| Excerpted text |
* * * *

UH Clinical Update | March 2021

Can you take a lesson learned in one specific case and location and spread the knowledge throughout the entire UH system? The Emergency Medicine Quality Network (EMQN) at UH is determined to try. They’re converting findings from their quality reviews into team training simulations of challenging procedures, offered once a quarter at every UH community hospital. Thanks to a generous donation from UH emergency medicine physician Howard Dickey-White, MD, the team is taking its show on the road, complete with a van, mannequins, central line trainers, airway equipment for ED physicians, nurses and APPs to practice on and more.

Riley Grosso, MD, Director of Quality and Peer Review for the Department of Emergency Medicine at UH Cleveland Medical Center, recently led such a team training simulation at UH Bedford Medical Center. The topic was difficult airway and angioedema, and the simulation was fiberoptic intubation. It was a scenario an ED physician is almost guaranteed to see, she says.

“We have a large population of patients who are on lisinopril, which causes really bad angioedema as a side effect,” she says. “We have a lot of patients on it in our community, and that is the most common use of this fiberoptic technique. It’s not an uncommon disease process.”

The group training at UH Bedford engaged in some specific lessons on teamwork and then ran the fiberoptic intubation scenario, with extra time afterward for the participants to get more experience with the simulation equipment.

It didn’t take long to pay off: An ED physician at UH Bedford used what he learned the very next day. A woman presented in the ED with a severe oral abscess and impending failed airway, but he was able to avoid a surgical airway with fiberoptic nasotracheal intubation.

“This was a great save,” says Jessica Goldstein, MD, Medical Director for the Emergency Medicine Quality Network. “Fiberoptic intubation is our first system simulation based on needs identified through risk and quality review. The training has already translated into at least two airways emergency medicine providers have saved from requiring surgical airways.” 

“This is outstanding training content,” adds Christopher N. Miller, MD, an emergency medicine physician and President of the UH Clinical Network. “It’s an absolute game-changer for patient safety, quality and outcomes.”

* * * *

| Given information |

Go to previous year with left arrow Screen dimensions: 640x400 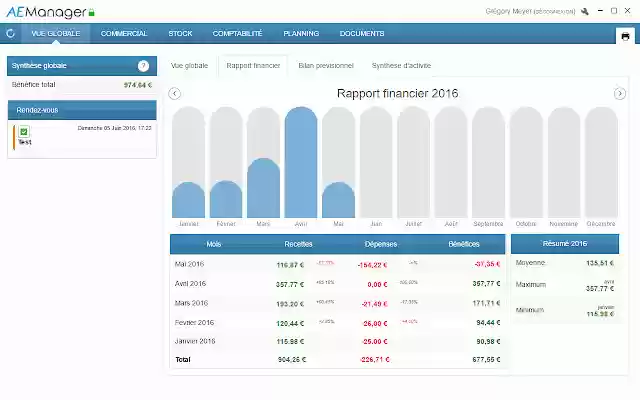point(175,94)
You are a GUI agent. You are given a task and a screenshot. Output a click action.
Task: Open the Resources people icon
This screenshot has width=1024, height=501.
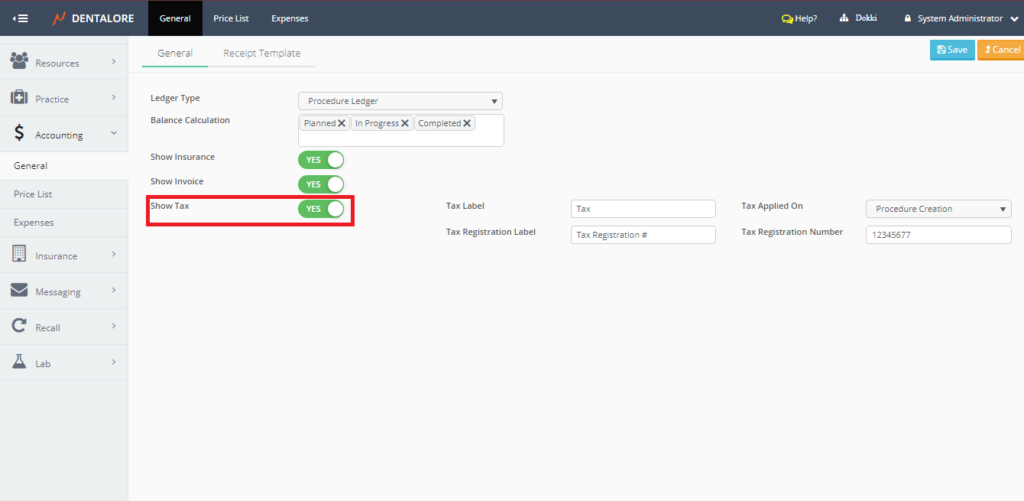19,63
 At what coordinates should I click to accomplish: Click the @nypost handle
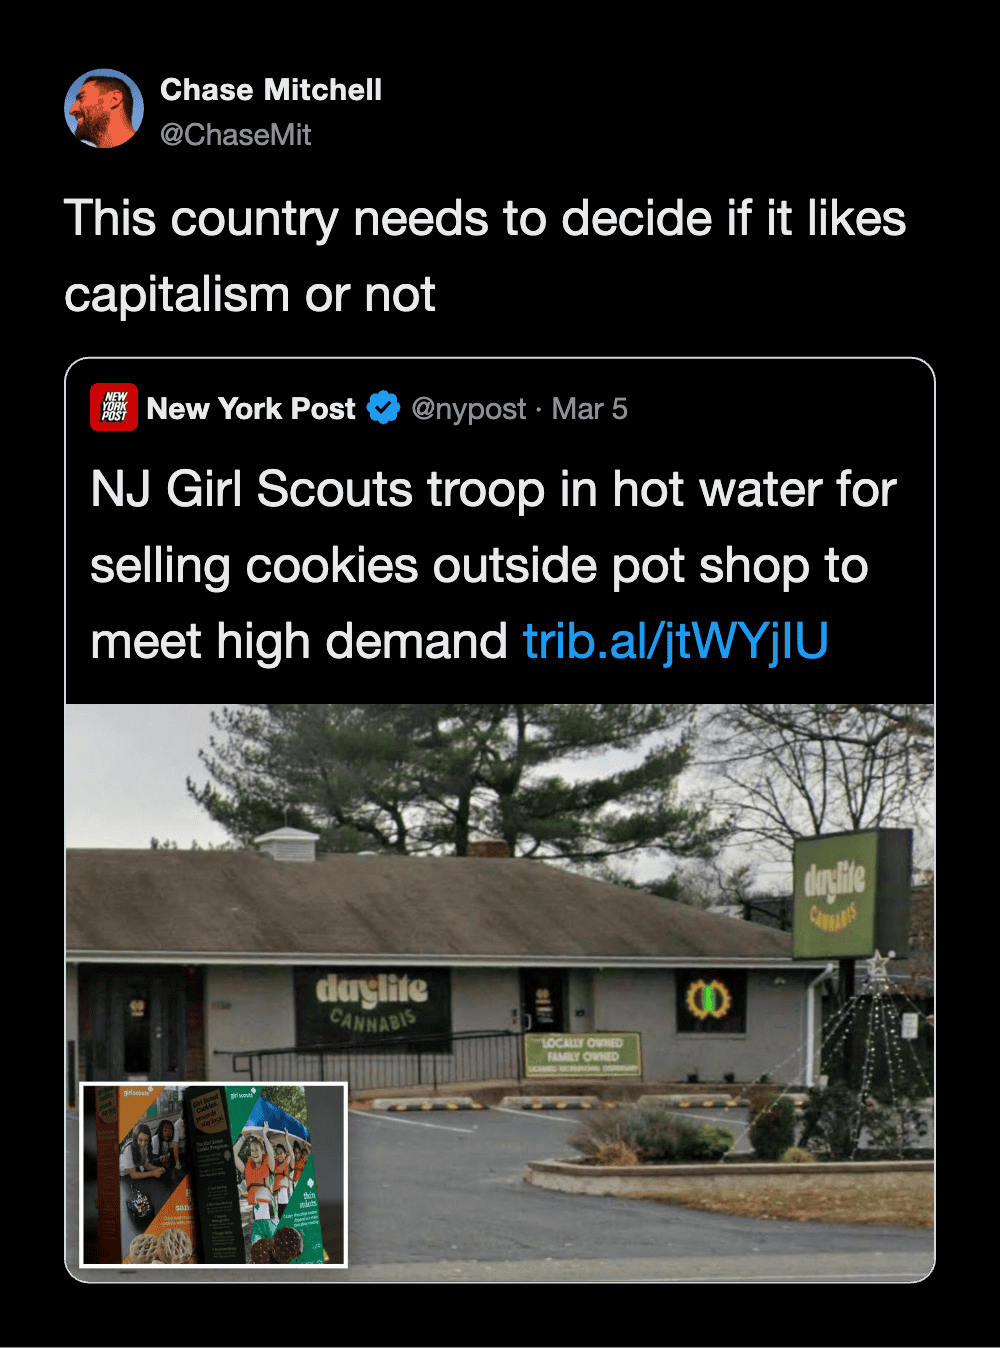(468, 409)
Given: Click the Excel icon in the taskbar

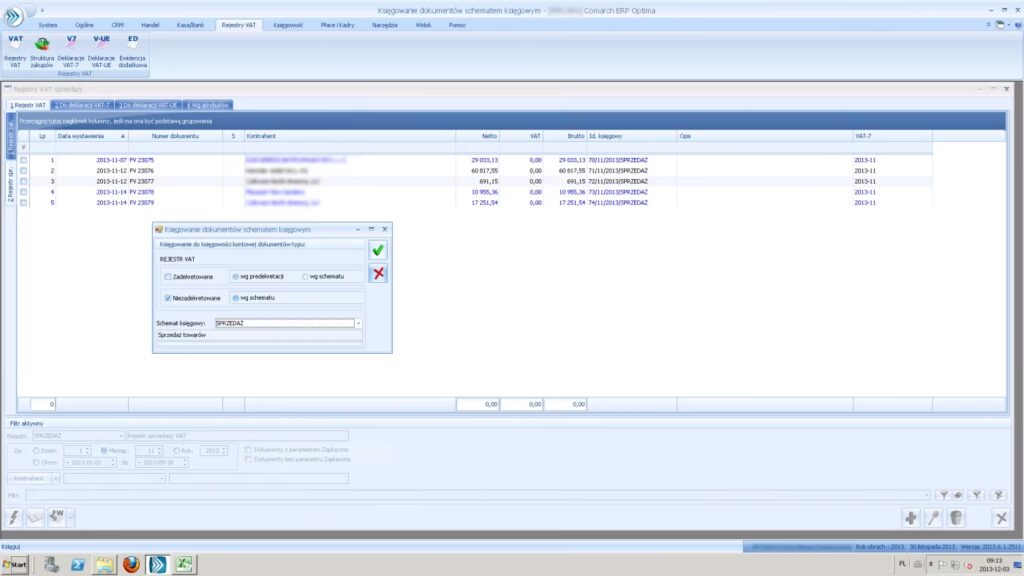Looking at the screenshot, I should (185, 565).
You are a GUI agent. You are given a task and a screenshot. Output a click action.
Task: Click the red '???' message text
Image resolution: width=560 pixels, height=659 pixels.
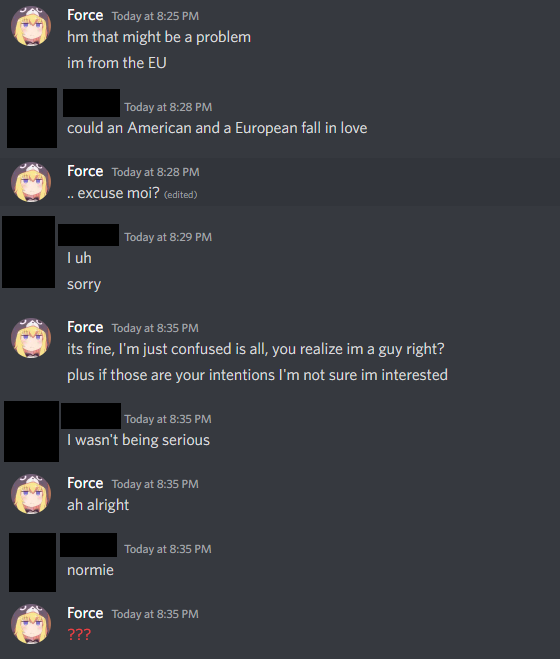click(x=79, y=634)
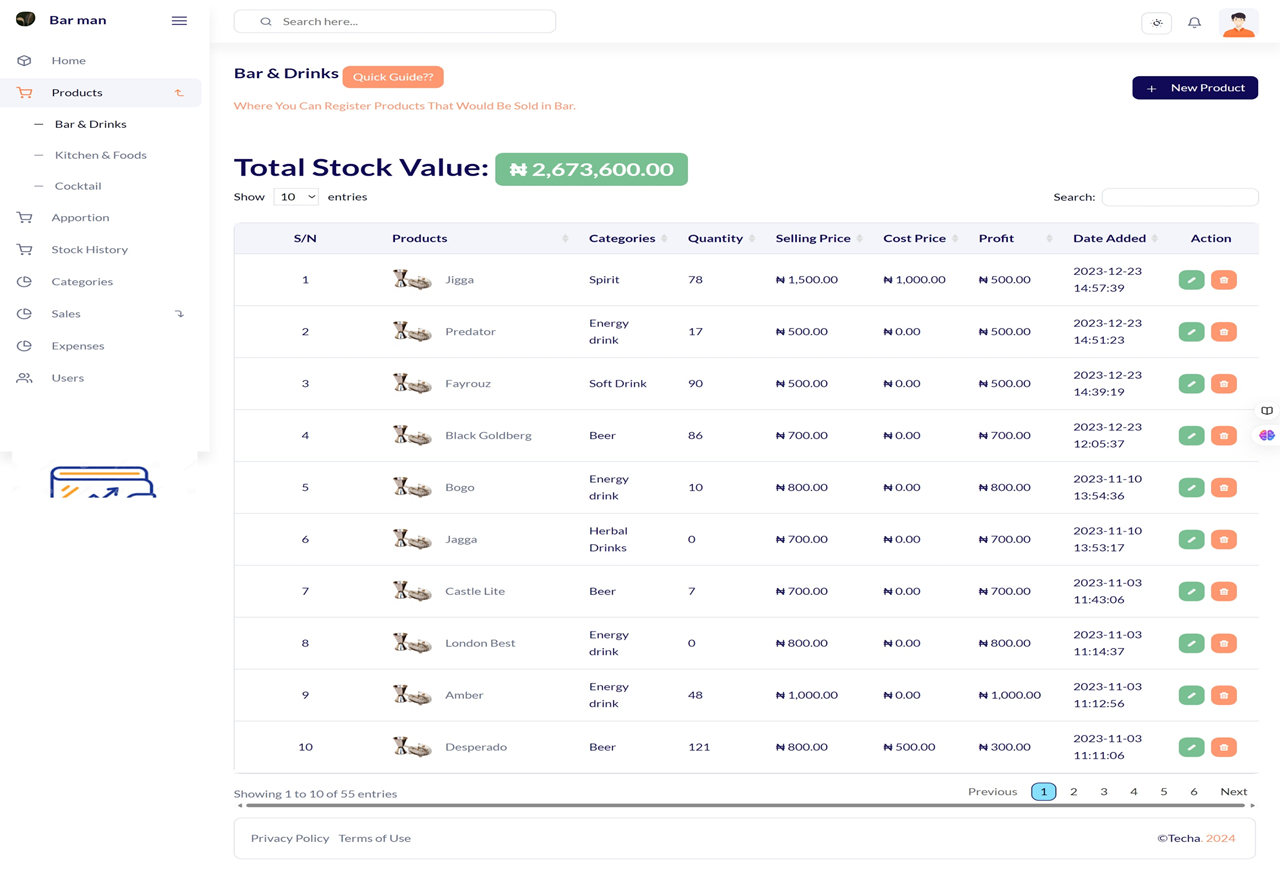
Task: Open the Home sidebar icon
Action: 24,60
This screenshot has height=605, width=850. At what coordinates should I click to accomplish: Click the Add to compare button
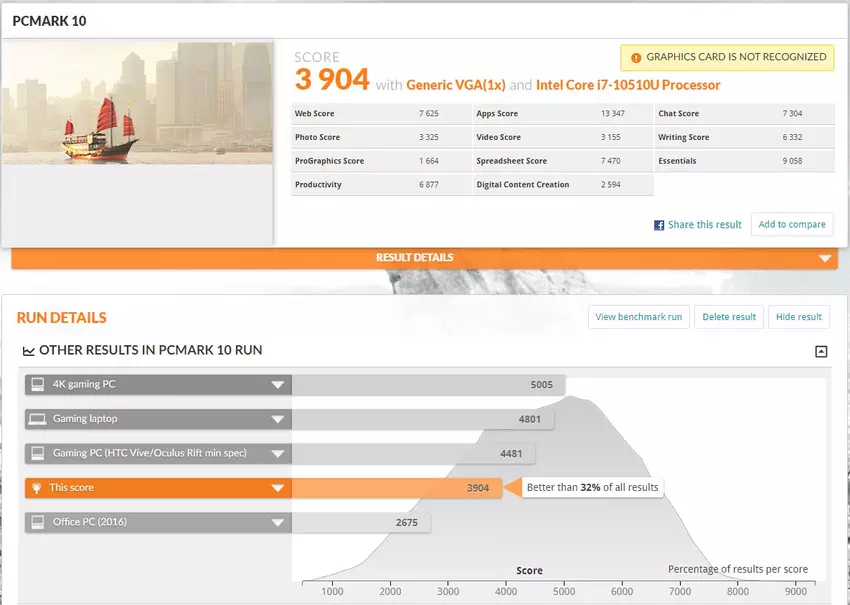[x=792, y=225]
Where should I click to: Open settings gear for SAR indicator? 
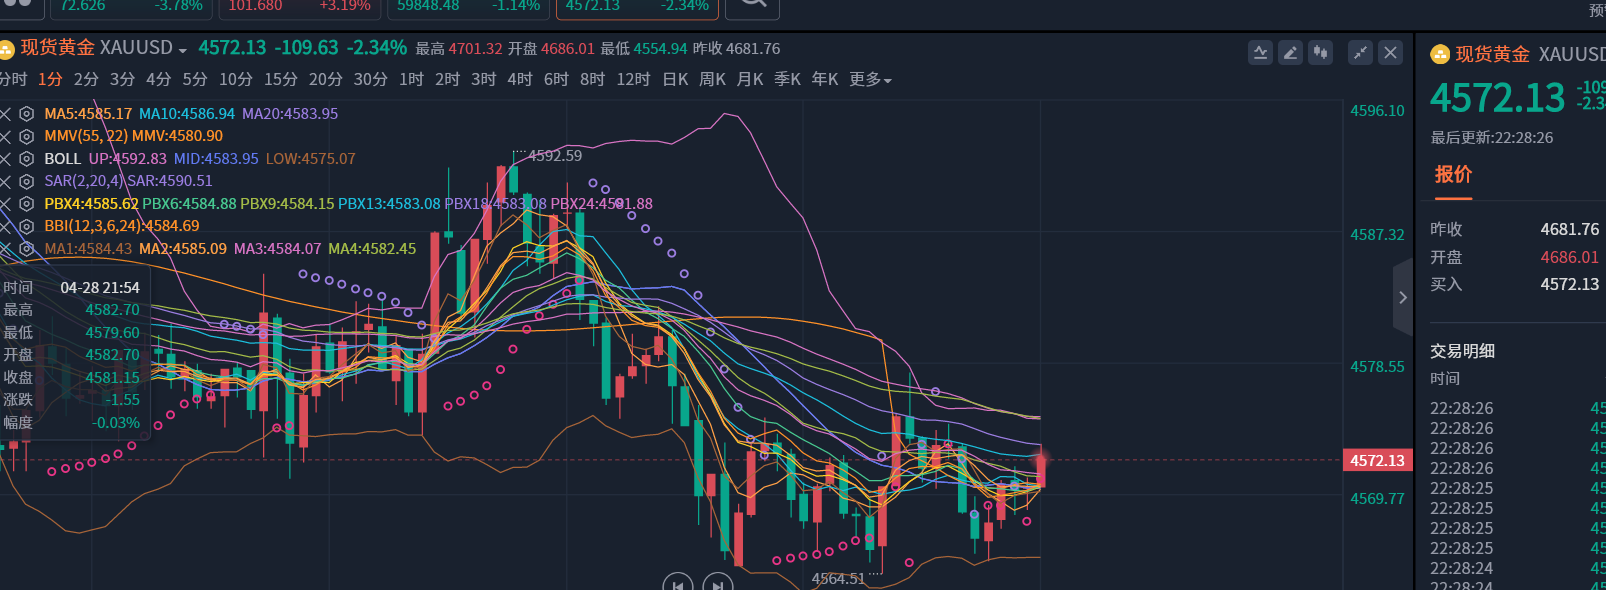(27, 181)
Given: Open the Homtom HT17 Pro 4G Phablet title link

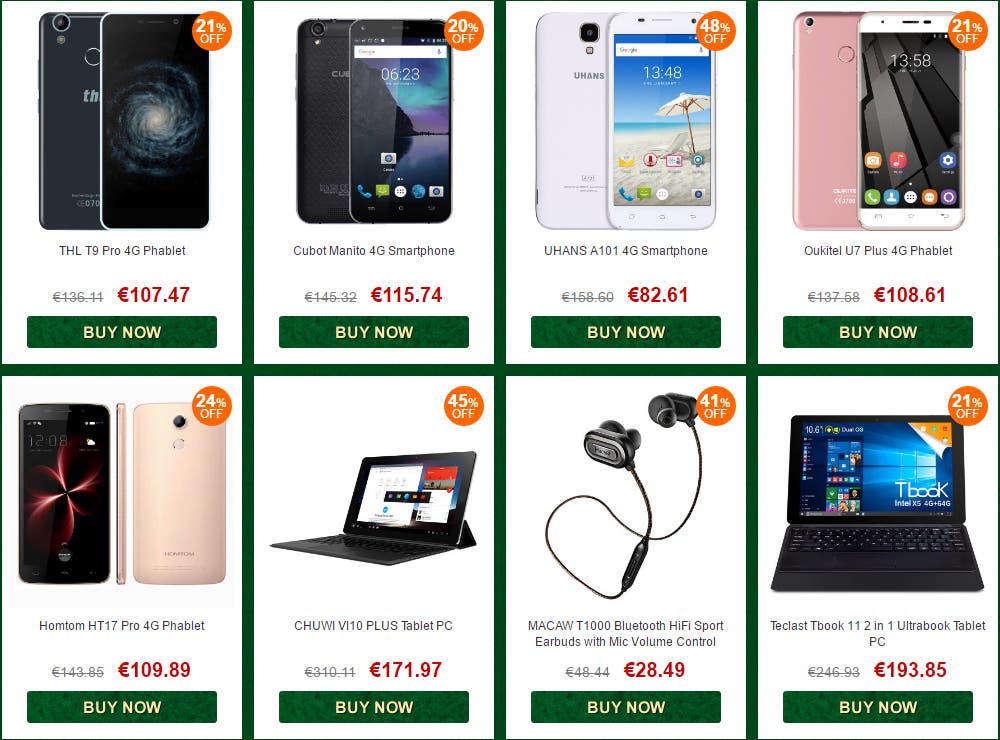Looking at the screenshot, I should coord(122,626).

* * * *

| Questions |
A - In the clinical update, whose donation allowed the Emergency Medicine Quality Network to take its training on the road?
B - Explain why the clinical update says fiberoptic intubation for difficult airway and angioedema is a scenario that emergency department physicians are almost sure to see.
C - Continue the clinical update about the emergency medicine team training simulations from the point where it stops.

| Expected responses |
A - Howard Dickey-White, MD, a UH emergency medicine physician, made the donation.

B - Many patients in the community take lisinopril, which causes severe angioedema as a side effect. Treating that condition is the most common use of the fiberoptic technique, so the disease process is not uncommon.

C -
Key to the success of this training and quality effort, Dr. Grosso says, is the emphasis on simulation.

“You can watch YouTube videos and read PowerPoints, but until you get your hands on the equipment and actually practice, it’s not the same,” she says. “Also, adult learners learn by doing. We get to adult learners and teach them like adults and contextualize it by saying this is a patient you will see and have seen.”

The simulation training team will next tackle sepsis resuscitation and central line placement. With these and other simulations, the goal is continuous improvement, consistency and standardization across the UH system, Dr. Goldstein says.

“It’s an example of having a commitment to improve continuously as part of an enhanced learning system, which is going on a lot in our system right now,” she says.  “How do we learn from a risk that was identified at one location and share that knowledge across our service line at UH, which is the EMQN, and then how do we share that type of learning in a vertical framework with others?”

This approach will not be unique to Emergency Medicine, she predicts.

“We’re starting with emergency medicine, but there’s the potential for this type of simulation to translate to other disciplines as part of UH’s progress towards having a process for clinical knowledge translation,” she says. “We learn from an event and then translate that into knowledge across our system.”